Apply working knowledge of real-world data sources (e.g., claims, EMR/EHR, registries, omics data, wearable data, PROs) to inform study design, feasibility assessments, and methodological decisions.
Strong fluency in at least one of SAS or R is mandatory.
Perform statistical analyses using SAS, R, Python, SQL, and other appropriate tools, ensuring data quality, reproducibility, traceability, and methodological rigor.
Develop operational definitions, code lists, and analytical specifications aligned with study objectives and industry standards.
Prepare high-quality tables, figures, and listings (TFLs) and contribute to study reports, manuscripts, and client deliverables with clear interpretation of findings and articulation of limitations.

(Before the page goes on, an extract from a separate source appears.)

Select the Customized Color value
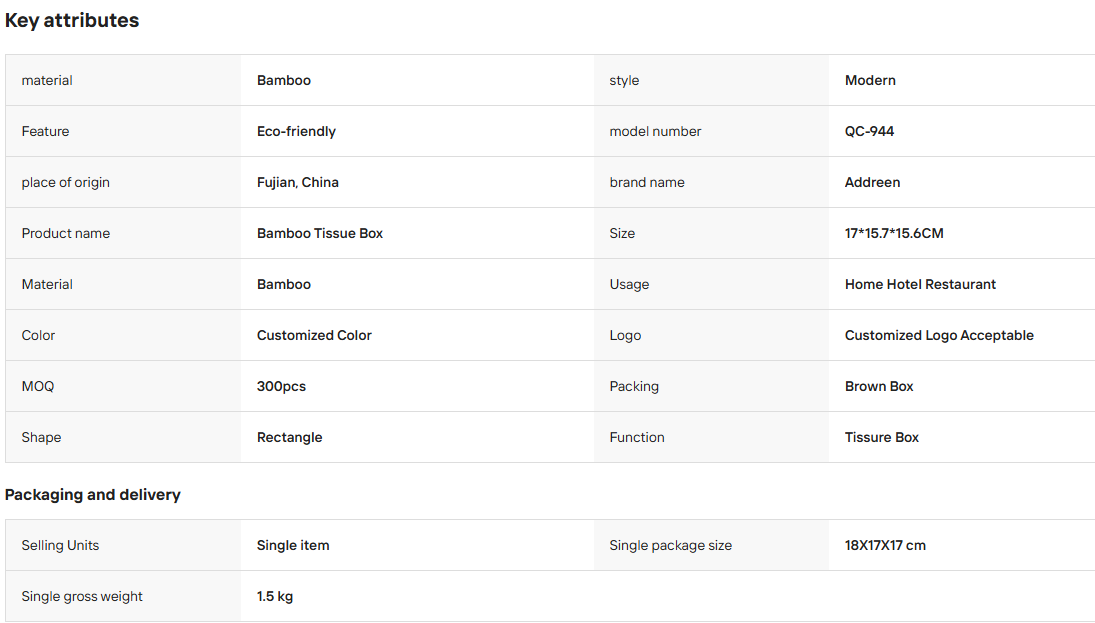coord(314,335)
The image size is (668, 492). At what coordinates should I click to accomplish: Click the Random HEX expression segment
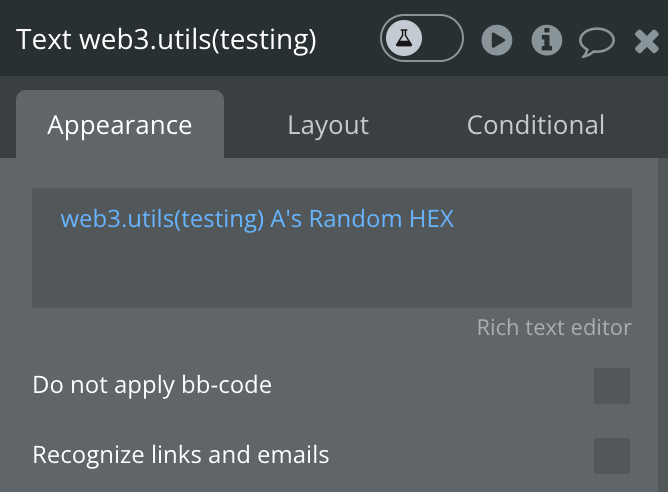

Support client-facing support, including presenting planning and project updates, explaining methodologies, addressing technical questions, and contributing to strategic discussions.
Demonstrate a consulting-oriented approach by identifying risks, proposing solutions, and adapting to evolving client needs.
Support management of assigned programming timelines and analytical workstreams across multiple concurrent projects; communicate progress, risks, and mitigation strategies effectively to internal and external stakeholders.
Support proposal development, desk research, and exploratory analyses as needed.
Requirements
Master’s degree or higher in Biostatistics, Statistics, Epidemiology, Public Health, Health Economics, Bioinformatics, Computer Science, or a related quantitative discipline, or equivalent combination of education and experience.
Minimum of 2 years of project-based experience conducting RWE research using secondary healthcare data sources (e.g., claims, EMR/EHR, registries, hospital databases, lab/genomic data, wearable data, PROs).
Minimum of 2 years of hands-on statistical programming experience (e.g., SAS, R, Python, SQL) in a research or consulting setting.
Foundational understanding of RWE methodologies, observational study designs, bias and confounding control methods, and data governance considerations.
Excellent written and verbal communication skills in English, with experience preparing and presenting to stakeholders.
Proven ability to manage multiple priorities, work collaboratively, and deliver high-quality outputs under tight timelines.
Demonstrated consulting mindset with the ability to translate analytical results into clear insights and practical recommendations.
Tech Stack
Python
SQL
Benefits
We are passionate about developing our people, through career development and progression; supportive and engaged line management; technical and therapeutic area training; peer recognition and total rewards program.
We are committed to building an inclusive culture – where you can authentically be yourself.